Short exercise:
Reproduce word for word the part of the records that opens with the line containing "Where should I" and runs through the end of the records. Leave the pictures out of your answer.

Provided material:
.....
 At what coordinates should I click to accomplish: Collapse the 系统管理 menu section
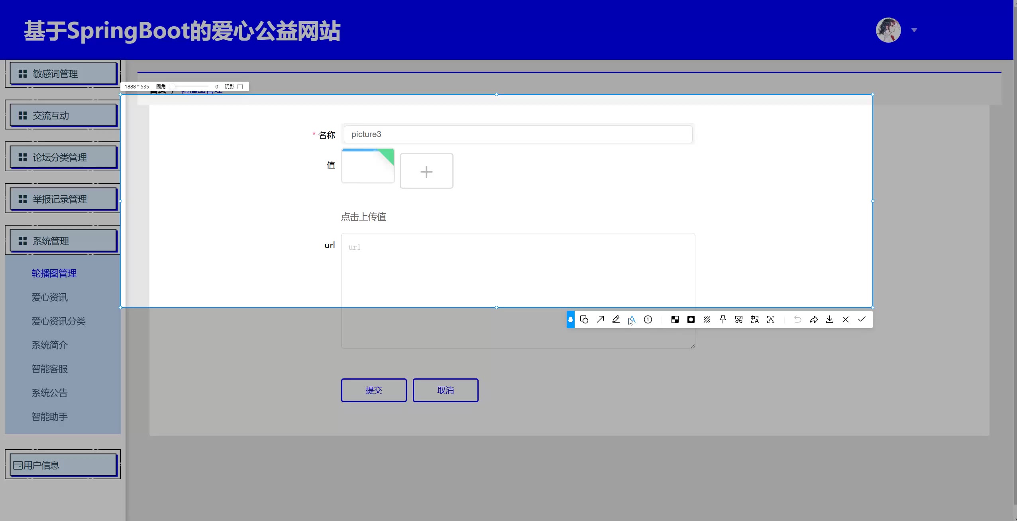pos(63,241)
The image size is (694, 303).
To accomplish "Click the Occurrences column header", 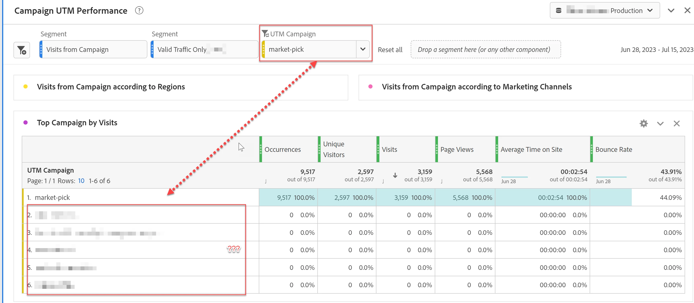I will (282, 149).
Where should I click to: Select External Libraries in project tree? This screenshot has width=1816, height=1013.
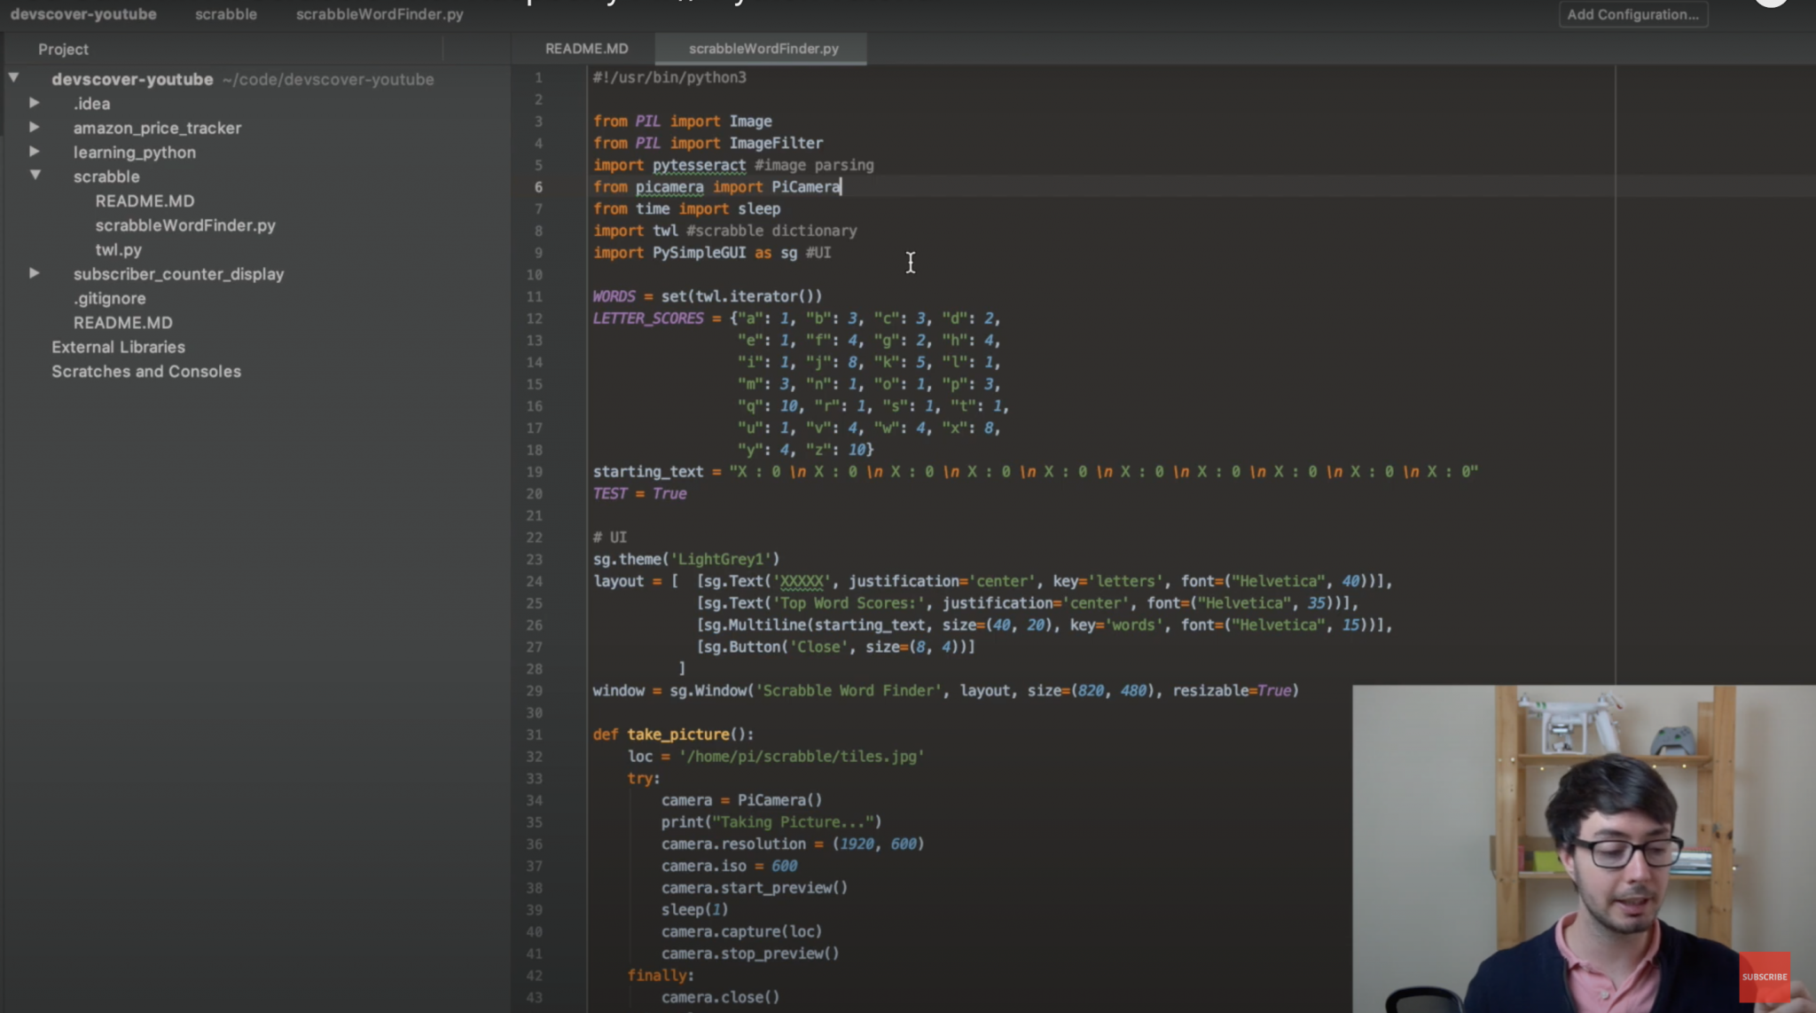tap(118, 348)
.....
Output of the exercise:
Where should I click to: Select External Libraries in project tree? This screenshot has width=1816, height=1013.
tap(118, 348)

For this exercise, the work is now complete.